All data of ComplexBench is placed in `data/data_final.json` . The entire dataset is organized in the format of a list, where each element of the list is an instance of the dataset. The format of an instance is as follows.

- `main_id` (integer): A unique identifier for the instance.
- `group` (string): The task group identifier for The Coherent Test for Selection (Section 5.2.3). Applicable only in instructions that contain Selection.
- `idx_in_group` (integer): Number of the instruction in the task group. Applicable only in instructions that contain Selection.
- `instruction` (string): The actual instruction.

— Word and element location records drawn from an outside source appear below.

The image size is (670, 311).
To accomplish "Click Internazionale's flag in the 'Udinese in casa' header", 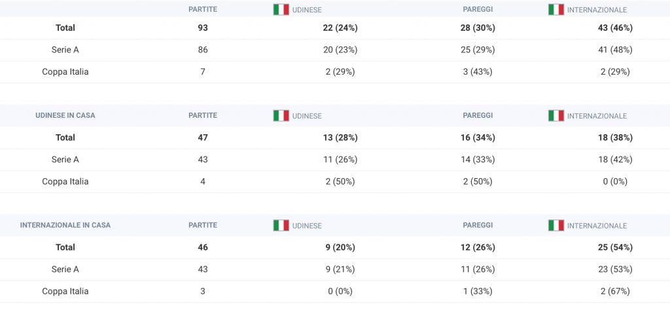I will click(x=556, y=116).
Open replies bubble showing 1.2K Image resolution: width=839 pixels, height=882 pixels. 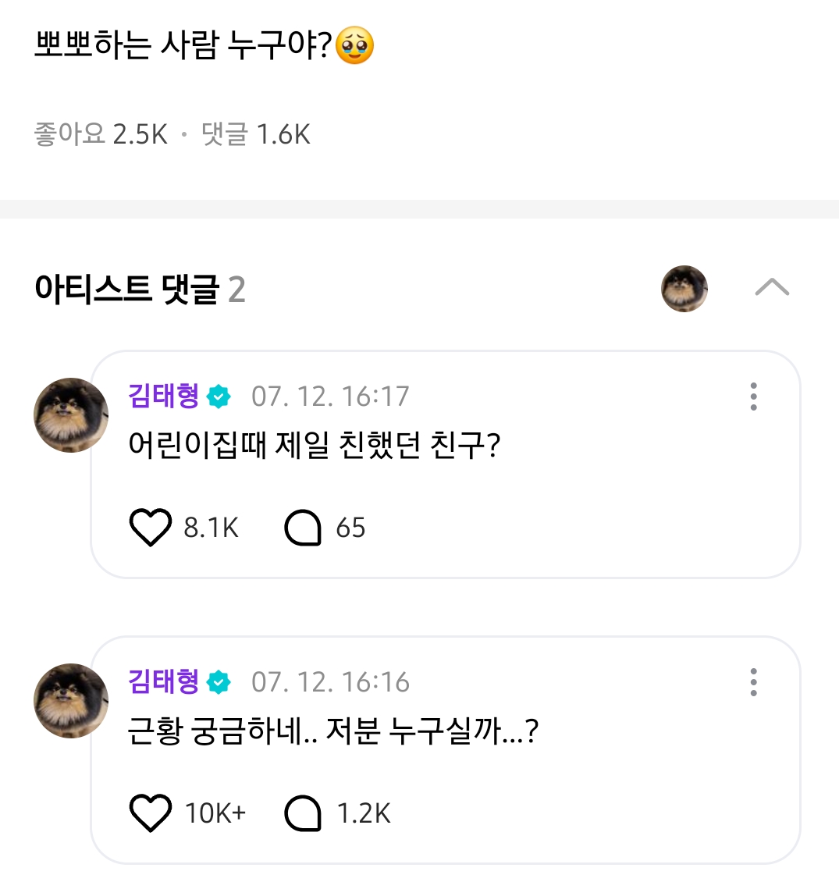tap(303, 813)
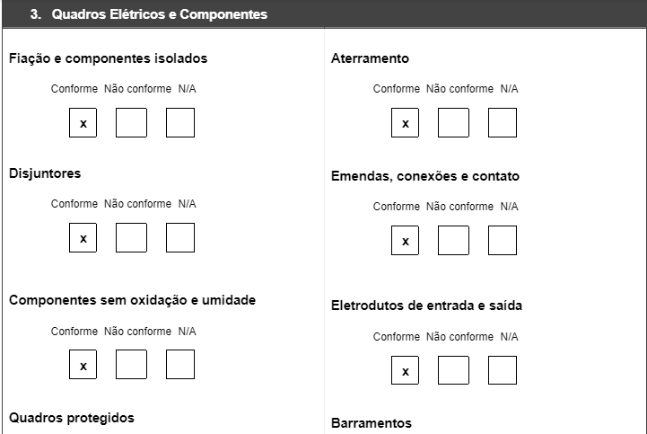Set Eletrodutos de entrada e saída to N/A
The image size is (647, 434).
pyautogui.click(x=503, y=370)
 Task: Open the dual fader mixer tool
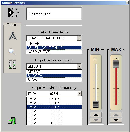point(12,64)
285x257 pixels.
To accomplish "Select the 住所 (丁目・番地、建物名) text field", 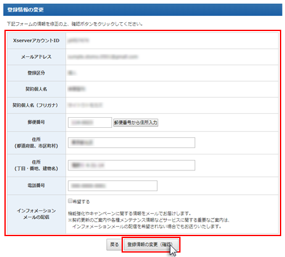I will point(132,165).
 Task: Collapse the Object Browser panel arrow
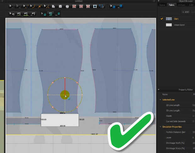[159, 1]
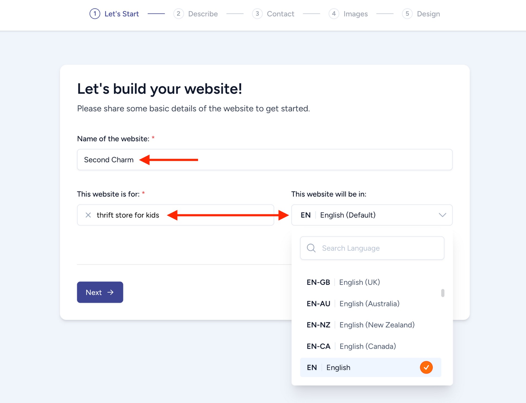The image size is (526, 403).
Task: Collapse the language dropdown via its chevron
Action: pos(442,215)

- `instruction_en` (string): The actual instruction (English translation).
- `task_types` (string): The task type of the instruction.
- `constraint_dimensions` (list): All constraint dimensions within the instruction.
- `composition_types` (list): All composition types of constraints within the instruction.
- `category` (list): The category of the instruction based on composition types within it.
- `scoring_questions` (list): All scoring questions of the instruction, which are designed to verify each constraint dimensions and composition types. Each element of this list contains:
- `point_id` (integer): Number of the scoring question.
- `question` (string): The actual scoring question.
- `question_en` (string): The actual scoring question (English translation).
- `rule` (string): Verification rule for the score scoring. `null` indicates that the score question cannot be verified by rules.
- `constraint_dimensions` (string): All constraint dimensions that the scoring question verifies.
- `composition_types` (string): All composition types that the scoring question verifies.
- `dep` (list): The numbers of all score questions on which this score question depends.

Here is an example of ComplexBench.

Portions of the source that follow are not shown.